ABOUT THIS TASK: Exact copies of the lines below, from the one with "How do I perform: Select" up to and including the one with "This screenshot has width=463, height=1001.", are what this calls for; leave out pictures.

:: SUPPLIED RECORDS

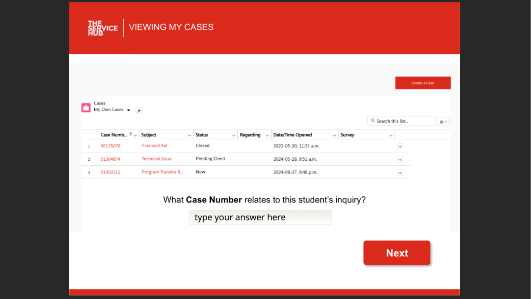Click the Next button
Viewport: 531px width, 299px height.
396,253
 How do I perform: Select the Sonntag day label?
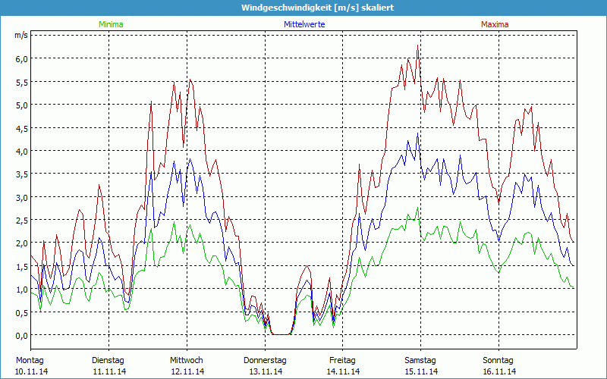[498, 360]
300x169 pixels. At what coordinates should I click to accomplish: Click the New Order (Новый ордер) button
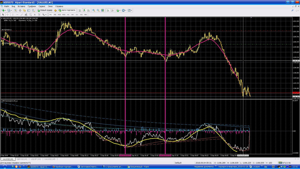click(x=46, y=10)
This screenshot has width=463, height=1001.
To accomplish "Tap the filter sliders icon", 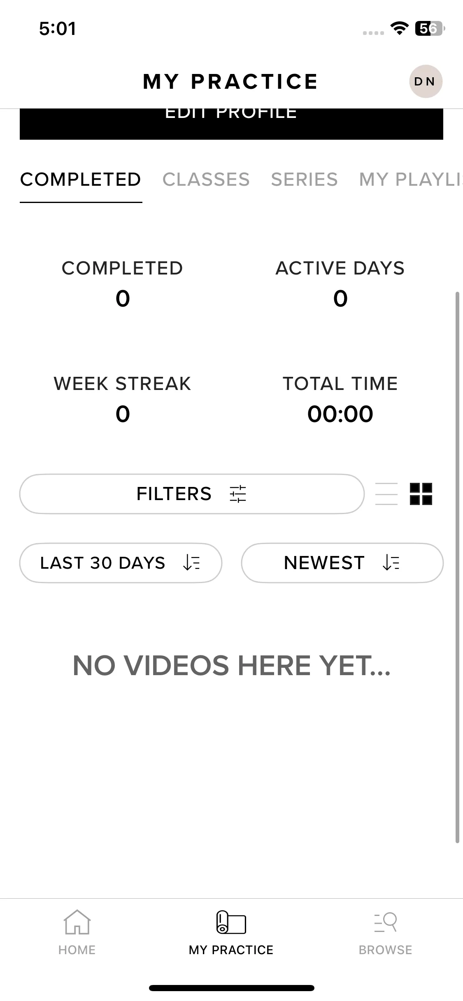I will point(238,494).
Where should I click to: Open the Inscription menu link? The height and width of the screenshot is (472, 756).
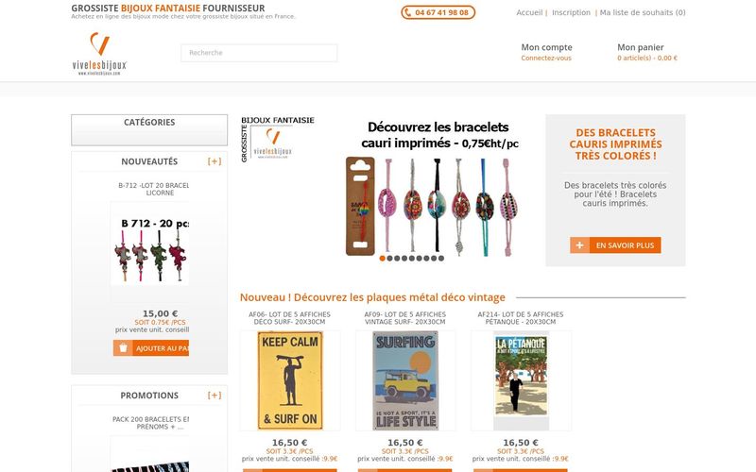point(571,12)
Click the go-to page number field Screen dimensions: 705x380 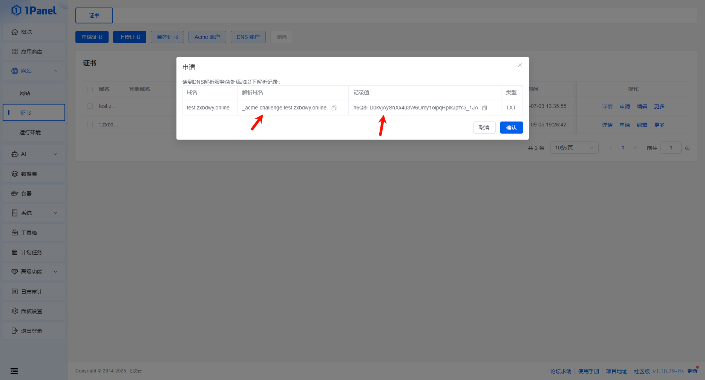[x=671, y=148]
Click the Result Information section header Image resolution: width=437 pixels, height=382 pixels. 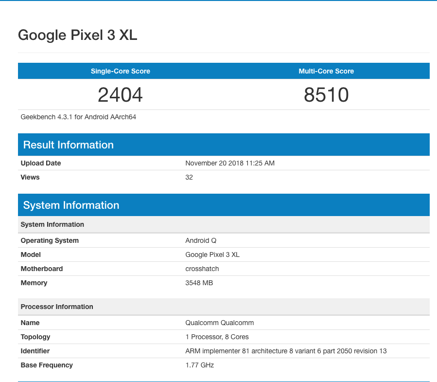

::::

EXERCISE RESPONSE:
 How do I perform: Select the Sonntag day label?
[498, 360]
300x169 pixels. At what coordinates should I click to accomplish: Click the New Order (Новый ордер) button
click(x=46, y=10)
This screenshot has width=463, height=1001.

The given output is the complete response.